■ About this exercise: A stretch of the entries below is to be set down exactly, running from the line with "Click the Stop Service square toolbar icon" through the line with "Viewport: 555px width, 289px height.", both included, and no other line.

Top of Records supplied

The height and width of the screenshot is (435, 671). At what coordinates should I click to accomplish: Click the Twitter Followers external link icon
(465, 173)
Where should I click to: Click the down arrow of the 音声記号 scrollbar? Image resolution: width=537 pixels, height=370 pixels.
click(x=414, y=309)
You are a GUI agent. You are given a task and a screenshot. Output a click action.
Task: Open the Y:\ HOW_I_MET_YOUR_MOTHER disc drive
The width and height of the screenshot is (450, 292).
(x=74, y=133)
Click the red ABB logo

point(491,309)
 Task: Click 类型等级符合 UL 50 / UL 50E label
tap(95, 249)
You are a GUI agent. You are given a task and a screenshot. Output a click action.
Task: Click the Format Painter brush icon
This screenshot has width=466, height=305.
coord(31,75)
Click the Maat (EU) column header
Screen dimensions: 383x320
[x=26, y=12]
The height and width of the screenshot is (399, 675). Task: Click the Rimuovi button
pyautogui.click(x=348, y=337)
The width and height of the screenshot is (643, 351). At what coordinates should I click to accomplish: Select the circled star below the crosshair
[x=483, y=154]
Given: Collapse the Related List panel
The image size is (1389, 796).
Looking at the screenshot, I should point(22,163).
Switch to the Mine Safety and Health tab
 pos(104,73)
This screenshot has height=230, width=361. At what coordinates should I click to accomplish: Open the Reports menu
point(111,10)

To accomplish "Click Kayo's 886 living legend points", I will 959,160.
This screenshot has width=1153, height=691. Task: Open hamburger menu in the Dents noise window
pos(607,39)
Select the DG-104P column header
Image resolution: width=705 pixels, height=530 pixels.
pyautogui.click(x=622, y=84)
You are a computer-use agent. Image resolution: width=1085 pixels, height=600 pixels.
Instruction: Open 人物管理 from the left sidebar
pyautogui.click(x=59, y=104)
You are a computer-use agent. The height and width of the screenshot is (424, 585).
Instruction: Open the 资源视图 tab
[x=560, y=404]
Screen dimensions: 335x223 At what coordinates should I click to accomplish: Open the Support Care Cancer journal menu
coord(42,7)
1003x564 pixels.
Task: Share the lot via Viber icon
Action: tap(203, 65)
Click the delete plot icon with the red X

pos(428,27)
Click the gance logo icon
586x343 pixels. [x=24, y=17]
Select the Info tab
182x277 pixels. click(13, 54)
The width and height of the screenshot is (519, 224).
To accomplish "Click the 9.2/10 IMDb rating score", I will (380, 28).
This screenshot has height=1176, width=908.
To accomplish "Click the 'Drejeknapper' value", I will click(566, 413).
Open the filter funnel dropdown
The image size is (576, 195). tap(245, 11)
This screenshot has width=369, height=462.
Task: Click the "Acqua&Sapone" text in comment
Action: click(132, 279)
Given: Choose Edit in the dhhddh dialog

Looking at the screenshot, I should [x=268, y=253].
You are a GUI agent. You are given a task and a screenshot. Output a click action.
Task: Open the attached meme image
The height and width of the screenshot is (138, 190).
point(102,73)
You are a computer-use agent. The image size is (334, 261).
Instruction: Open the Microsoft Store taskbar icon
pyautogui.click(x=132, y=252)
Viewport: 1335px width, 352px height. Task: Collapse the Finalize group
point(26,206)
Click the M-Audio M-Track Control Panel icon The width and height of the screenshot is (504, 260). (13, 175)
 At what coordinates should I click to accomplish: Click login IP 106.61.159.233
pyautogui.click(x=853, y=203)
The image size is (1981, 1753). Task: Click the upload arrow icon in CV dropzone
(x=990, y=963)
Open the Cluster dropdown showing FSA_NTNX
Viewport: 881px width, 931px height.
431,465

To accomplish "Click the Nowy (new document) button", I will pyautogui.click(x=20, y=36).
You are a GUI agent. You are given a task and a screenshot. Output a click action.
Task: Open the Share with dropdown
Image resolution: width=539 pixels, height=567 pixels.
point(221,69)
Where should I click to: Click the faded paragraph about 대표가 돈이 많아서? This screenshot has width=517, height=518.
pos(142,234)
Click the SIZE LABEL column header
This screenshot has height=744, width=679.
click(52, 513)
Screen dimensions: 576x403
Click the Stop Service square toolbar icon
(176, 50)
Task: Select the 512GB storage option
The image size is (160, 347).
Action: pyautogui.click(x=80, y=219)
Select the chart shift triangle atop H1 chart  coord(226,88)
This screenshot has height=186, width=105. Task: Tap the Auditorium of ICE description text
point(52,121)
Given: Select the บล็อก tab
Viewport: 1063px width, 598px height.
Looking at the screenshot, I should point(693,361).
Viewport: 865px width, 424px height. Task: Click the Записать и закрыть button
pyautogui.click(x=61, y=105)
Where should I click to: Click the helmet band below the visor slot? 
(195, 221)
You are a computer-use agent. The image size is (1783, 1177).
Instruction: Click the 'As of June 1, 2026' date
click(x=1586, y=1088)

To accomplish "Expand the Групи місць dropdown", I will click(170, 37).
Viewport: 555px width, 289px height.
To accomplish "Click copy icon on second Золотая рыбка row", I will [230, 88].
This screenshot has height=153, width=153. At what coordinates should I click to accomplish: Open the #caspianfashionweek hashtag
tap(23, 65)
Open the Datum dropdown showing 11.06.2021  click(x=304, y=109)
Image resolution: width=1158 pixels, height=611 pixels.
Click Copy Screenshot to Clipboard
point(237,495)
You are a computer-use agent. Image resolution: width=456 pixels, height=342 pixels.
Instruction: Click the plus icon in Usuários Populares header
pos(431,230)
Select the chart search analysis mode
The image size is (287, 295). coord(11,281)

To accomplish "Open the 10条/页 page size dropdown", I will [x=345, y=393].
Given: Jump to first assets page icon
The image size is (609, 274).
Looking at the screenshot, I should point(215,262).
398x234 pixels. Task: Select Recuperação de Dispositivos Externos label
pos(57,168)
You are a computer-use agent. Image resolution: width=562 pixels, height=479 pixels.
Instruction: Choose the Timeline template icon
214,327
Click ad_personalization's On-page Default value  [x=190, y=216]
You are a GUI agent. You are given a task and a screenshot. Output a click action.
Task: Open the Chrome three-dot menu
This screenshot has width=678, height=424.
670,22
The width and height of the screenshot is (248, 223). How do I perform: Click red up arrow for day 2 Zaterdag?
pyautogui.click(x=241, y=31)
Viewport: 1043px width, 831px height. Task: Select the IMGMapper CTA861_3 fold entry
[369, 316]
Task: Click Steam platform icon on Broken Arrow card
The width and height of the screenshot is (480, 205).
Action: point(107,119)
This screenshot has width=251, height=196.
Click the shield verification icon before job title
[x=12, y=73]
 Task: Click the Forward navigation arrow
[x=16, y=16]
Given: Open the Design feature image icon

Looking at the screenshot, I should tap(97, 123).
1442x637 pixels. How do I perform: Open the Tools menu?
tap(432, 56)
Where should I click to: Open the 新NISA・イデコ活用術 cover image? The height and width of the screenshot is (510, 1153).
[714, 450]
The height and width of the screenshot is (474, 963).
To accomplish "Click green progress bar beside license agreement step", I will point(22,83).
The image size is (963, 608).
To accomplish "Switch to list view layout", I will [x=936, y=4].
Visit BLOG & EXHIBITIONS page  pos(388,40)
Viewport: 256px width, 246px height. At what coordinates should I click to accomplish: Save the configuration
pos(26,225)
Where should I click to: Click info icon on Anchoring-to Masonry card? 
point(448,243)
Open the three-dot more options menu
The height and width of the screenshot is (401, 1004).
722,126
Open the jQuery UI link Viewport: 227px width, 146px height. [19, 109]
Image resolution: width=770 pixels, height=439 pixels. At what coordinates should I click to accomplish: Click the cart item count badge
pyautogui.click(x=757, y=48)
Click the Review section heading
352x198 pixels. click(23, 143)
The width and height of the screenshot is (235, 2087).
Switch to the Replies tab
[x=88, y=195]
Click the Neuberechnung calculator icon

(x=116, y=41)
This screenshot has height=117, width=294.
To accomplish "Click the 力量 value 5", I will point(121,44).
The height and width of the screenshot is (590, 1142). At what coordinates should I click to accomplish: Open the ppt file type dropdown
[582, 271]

Bottom of Records supplied

■ Written response:
Click the Stop Service square toolbar icon
(176, 50)
Task: Select the 512GB storage option
The image size is (160, 347).
Action: pyautogui.click(x=80, y=219)
Select the chart shift triangle atop H1 chart  coord(226,88)
This screenshot has height=186, width=105. Task: Tap the Auditorium of ICE description text
point(52,121)
Given: Select the บล็อก tab
Viewport: 1063px width, 598px height.
Looking at the screenshot, I should point(693,361).
Viewport: 865px width, 424px height. Task: Click the Записать и закрыть button
pyautogui.click(x=61, y=105)
Where should I click to: Click the helmet band below the visor slot? 
(195, 221)
You are a computer-use agent. The image size is (1783, 1177).
Instruction: Click the 'As of June 1, 2026' date
click(x=1586, y=1088)

To accomplish "Expand the Групи місць dropdown", I will click(170, 37).
Viewport: 555px width, 289px height.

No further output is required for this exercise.